*Exercise*.
Could you lay out the rows from the one containing "Family & Friends (29, 125)" through the end of the rows as a JSON list of strings, one string per line and no blank lines?
* Start Records supplied *
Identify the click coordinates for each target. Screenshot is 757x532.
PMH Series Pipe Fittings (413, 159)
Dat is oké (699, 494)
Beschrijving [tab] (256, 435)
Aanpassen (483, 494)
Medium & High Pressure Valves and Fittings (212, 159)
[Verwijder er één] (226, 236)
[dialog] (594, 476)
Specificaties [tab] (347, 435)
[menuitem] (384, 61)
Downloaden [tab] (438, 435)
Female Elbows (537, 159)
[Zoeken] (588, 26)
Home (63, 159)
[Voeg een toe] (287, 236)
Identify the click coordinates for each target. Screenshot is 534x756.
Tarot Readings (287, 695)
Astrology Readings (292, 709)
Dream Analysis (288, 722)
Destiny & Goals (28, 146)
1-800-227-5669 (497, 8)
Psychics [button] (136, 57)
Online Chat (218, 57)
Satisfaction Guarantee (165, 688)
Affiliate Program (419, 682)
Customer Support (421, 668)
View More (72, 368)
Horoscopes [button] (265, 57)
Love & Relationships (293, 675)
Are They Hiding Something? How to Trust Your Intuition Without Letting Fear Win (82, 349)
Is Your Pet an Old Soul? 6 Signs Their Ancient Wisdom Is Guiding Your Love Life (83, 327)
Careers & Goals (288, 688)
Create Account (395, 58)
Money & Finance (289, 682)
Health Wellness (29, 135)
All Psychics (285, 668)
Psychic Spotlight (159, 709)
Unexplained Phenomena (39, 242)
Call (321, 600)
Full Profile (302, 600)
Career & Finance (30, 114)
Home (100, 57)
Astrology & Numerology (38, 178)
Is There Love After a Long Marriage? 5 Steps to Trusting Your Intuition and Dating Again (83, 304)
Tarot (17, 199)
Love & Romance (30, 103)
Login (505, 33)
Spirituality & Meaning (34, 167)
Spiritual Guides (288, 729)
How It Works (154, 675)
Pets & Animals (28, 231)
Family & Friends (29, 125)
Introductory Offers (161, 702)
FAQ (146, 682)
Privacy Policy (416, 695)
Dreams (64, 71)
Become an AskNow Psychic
* End Records supplied *
*Full answer*.
[
  "Family & Friends (29, 125)",
  "Introductory Offers (161, 702)",
  "FAQ (146, 682)",
  "Privacy Policy (416, 695)",
  "Dreams (64, 71)",
  "Become an AskNow Psychic"
]